▸ **PROVIDED TEXT**:
┌────────

This is another point on which White House lies are wearing thin and the truth is beginning to shine through. And Rowan Scarborough over at the D.C. Examiner has offered up an extremely revealing vignette. He looks at where the current strategy for the surge got cooked up. He notes that in the final analysis, there were three plans sent to the White House. One was prepared by General Petraeus and his team out in Baghdad. The second was crafted by the Joint Chiefs in the Pentagon. And the third plan was put together by a bunch of overgrown teenagers who play with lead soldiers at the American Enterprise Institute. And guess which one the White House picked? That’s right, the AEI plan.
And guess who put on his duck hunting fatigues to come over and run the show? That’s right, it’s Dead-Eye Dick himself, Vice President Cheney.

└────────

▸ **MATERIAL PROVIDED**:
┌────────

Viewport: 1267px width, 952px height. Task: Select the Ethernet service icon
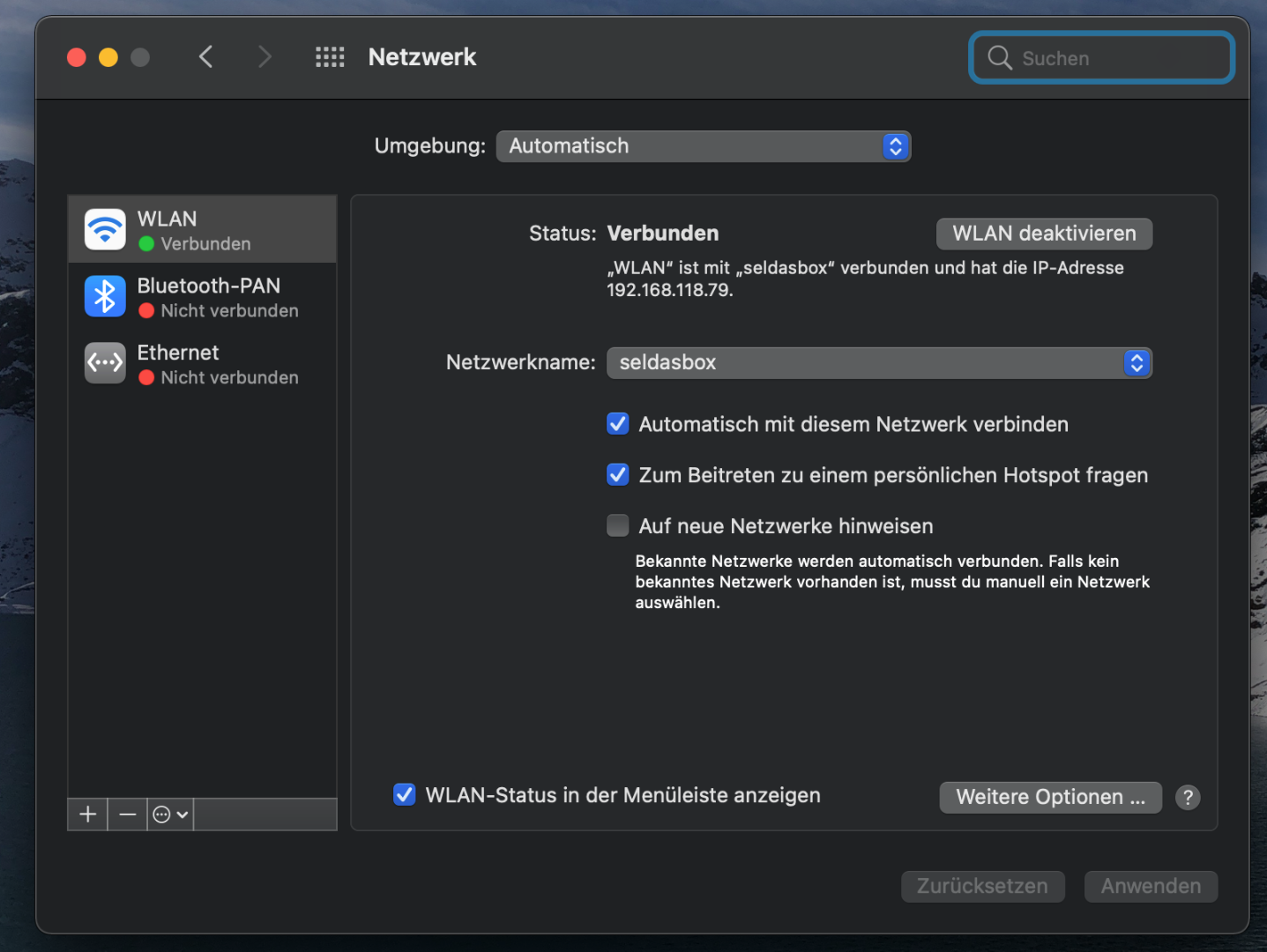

└────────
┌────────

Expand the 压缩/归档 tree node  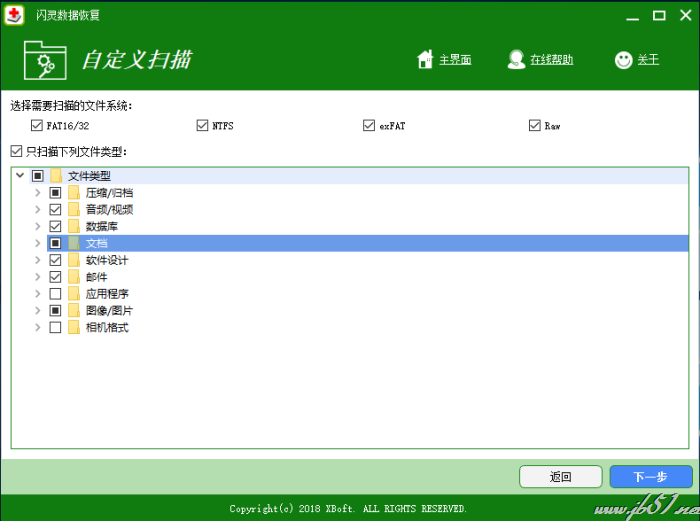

└────────

▸ **SHORT EXERCISE**: Please reproduce the stretch from "This is another" through "the AEI plan." in the passage on the surge plans.

▸ **FINAL ANSWER**:
This is another point on which White House lies are wearing thin and the truth is beginning to shine through. And Rowan Scarborough over at the D.C. Examiner has offered up an extremely revealing vignette. He looks at where the current strategy for the surge got cooked up. He notes that in the final analysis, there were three plans sent to the White House. One was prepared by General Petraeus and his team out in Baghdad. The second was crafted by the Joint Chiefs in the Pentagon. And the third plan was put together by a bunch of overgrown teenagers who play with lead soldiers at the American Enterprise Institute. And guess which one the White House picked? That’s right, the AEI plan.